Logro sin embargo atenuar la aprensión: que los africanos hayan participado en el comercio trasatlántico de esclavizados no es consecuencia de un sistema capitalista de colonización y explotación global de origen africano sino europeo. Ni siquiera vale argüir que entregaban a la esclavitud a su propia gente. No eran su gente, en la mayoría de los casos: eran sus enemigos, sus adeudos, prisioneros de guerra, otros esclavos. La esclavitud existía en muchas sociedades africanas desde la Antigüedad, como en Grecia o Roma, pero incluso en posteriores y más sofisticados estadíos, era esta institución diferente a la que imponían los europeos con la extracción y traslado masivo de cuerpos africanos destinados.

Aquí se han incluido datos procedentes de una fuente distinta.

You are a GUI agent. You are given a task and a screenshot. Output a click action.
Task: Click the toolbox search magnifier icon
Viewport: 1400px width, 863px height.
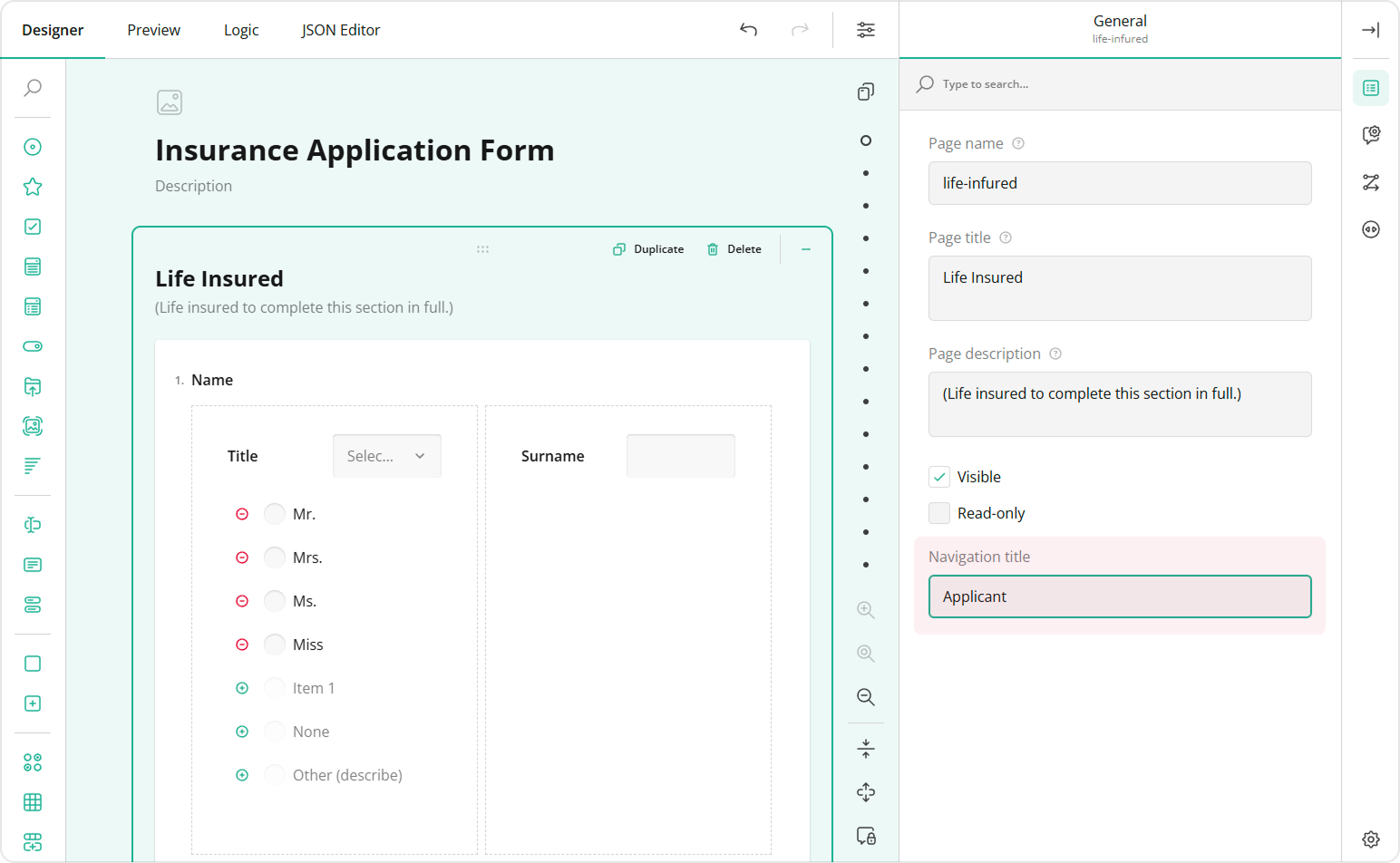[x=33, y=88]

Mas los ancestros son porfiados. Desde África me llaman, también de allí me repelen. Todo sucede al unísono y con la misma intensidad. Negra de las Américas soy porque desciendo de gente esclavizada. El africano de hoy, es descendiente de los que pudieron quedarse. Nuestras historias se juntan y divergen. Responden con igual delicia nuestra carne negra a la sombra que al mediodía nos ofrece el baobab; distintos son en cambio los sueños que nos dibuja en plena siesta. Entre los cuerpos de unos y otros brama como un tambor un solo Atlántico, el mismo que transportó a mis ancestros y ahora me devuelve, una y otra vez, al África que mi carne reconoce mas no alcanza nunca ni del todo a aprehender mi mente.
***
Nota:
1 El monumento es atribuido al escultor senegalés Pierre Goudiaby. Sin embargo, la idea original parece haber sido propuesta al presidente Wade por el prestigioso artista también senegalés Ousmane Sow (quien se desasoció rápidamente del proyecto), siendo la estatua finalmente diseñada por Magherusan y construida por norcoreanos (quienes también modificaron un poco el diseño del rumano). Ver “Wade, le president, et sa statue” publicado en Lausanne, Le Temps, 4 de noviembre del 2011.